Shareholders have the ultimate authority over the company and exercise their right to make decisions regarding Novo Nordisk at general meetings, either in person, by proxy or by correspondence.
General meetings shall be called with 3-5 weeks and in practice with
approximately three to four weeks' notice. The agenda is accompanied
by a combined proxy and voting form enabling the shareholder to vote
specifically on each item.
The Annual General Meeting approves the annual report and any amendments to the articles of association. The general meeting elects the chair, the vice chair and 2-8 other members of the Board of Directors as well as the auditor. Resolutions can generally be passed by a simple majority, however, resolutions to amend the articles require at least two thirds of votes cast and capital represented unless other adoption requirements are imposed by the Danish Companies Act.
A shareholder’s right to attend and vote at a general meeting is determined by shares owned at the record date, which is one week prior to the general meeting.

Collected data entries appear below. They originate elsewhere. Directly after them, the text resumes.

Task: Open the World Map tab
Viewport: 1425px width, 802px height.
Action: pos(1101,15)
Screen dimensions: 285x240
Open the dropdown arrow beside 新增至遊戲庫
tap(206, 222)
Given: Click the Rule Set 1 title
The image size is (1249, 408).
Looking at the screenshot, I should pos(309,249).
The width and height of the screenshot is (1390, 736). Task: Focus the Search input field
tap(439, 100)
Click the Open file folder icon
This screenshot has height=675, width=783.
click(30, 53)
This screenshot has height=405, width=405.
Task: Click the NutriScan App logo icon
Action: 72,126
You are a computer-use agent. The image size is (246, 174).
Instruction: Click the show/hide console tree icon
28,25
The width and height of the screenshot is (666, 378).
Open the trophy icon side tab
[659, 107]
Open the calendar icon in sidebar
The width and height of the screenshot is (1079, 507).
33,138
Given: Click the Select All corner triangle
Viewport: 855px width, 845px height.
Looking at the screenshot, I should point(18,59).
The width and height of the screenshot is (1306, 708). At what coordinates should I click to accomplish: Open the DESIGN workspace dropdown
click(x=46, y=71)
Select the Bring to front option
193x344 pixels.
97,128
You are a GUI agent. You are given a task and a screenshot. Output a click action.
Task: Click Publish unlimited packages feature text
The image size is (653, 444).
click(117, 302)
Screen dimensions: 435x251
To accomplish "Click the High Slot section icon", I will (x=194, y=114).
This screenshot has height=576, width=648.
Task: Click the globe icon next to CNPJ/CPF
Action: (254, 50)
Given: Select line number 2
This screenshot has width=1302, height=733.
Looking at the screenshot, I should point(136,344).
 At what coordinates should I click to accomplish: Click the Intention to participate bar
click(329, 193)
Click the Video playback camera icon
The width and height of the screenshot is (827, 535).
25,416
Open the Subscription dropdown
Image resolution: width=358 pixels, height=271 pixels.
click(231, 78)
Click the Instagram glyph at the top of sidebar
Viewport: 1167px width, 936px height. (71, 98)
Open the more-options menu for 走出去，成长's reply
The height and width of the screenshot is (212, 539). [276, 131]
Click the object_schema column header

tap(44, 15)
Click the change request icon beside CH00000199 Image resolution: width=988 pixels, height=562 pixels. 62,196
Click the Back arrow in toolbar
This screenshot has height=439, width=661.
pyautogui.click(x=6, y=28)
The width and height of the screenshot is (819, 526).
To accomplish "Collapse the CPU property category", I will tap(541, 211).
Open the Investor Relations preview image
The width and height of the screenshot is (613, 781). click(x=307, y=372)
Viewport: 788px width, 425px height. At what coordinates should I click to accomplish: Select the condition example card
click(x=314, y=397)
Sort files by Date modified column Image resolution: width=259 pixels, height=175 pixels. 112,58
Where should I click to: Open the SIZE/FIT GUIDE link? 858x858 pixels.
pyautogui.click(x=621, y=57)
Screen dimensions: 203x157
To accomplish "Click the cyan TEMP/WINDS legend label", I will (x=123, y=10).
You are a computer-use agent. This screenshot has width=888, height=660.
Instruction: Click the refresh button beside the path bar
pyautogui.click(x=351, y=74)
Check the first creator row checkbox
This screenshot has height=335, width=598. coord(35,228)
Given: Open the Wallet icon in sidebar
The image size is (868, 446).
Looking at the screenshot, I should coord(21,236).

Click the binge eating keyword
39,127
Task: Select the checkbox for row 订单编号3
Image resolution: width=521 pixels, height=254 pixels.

The deadline for applying for an admission card to a general meeting is no later than three days prior to the general meeting.
All shareholders may, no later than 6 weeks prior to the general meeting, request that proposals for resolution be included on the agenda. All shareholders may also ask questions at the general meetings.
All documents relating to general meetings are published on Novo Nordisk’s website at least three weeks prior to the general meeting.
General meetings are held in English, however proposals may be submitted and questions may be asked in Danish. Simultaneous interpretation between English and Danish is available and the meeting is web cast live (2020) and available for streaming after the meeting. The Board of Directors has decided that, currently, general meetings should be conducted by attendance in person. Shareholders may, however, vote by proxy or correspondence (written votes), either electronically or by mail.
Resolutions passed at general meetings are published immediately after the close of the meeting and the minutes are disclosed.
Normally, Novo Nordisk host an informal information meeting conducted in Danish for the company's shareholders' shortly after the annual general meeting.
In connection with the Annual General Meeting in March 2020, it was decided to cancel the informal Shareholders’ Meeting in order to minimise the risk of spreading the coronavirus and to adhere to recommendations from the Danish authorities.
Novo Nordisk decided not to postpone the Annual General Meeting 2020. The reasons for this were partly the uncertainty as to how long Denmark was going to be impacted by the coronavirus situation, and partly the wish to honour our shareholders’ expectations of receiving dividend payments as planned.
Novo Nordisk requested shareholders not to attend the Annual General Meeting 2020 in person to comply with all instructions and precautions taken by the Danish authorities for the safety of the general public. Novo Nordisk encouraged shareholders to vote in advance and to follow the meeting via the live webcast. Further, Novo Nordisk was only represented by a few members of the Board and Executive Management.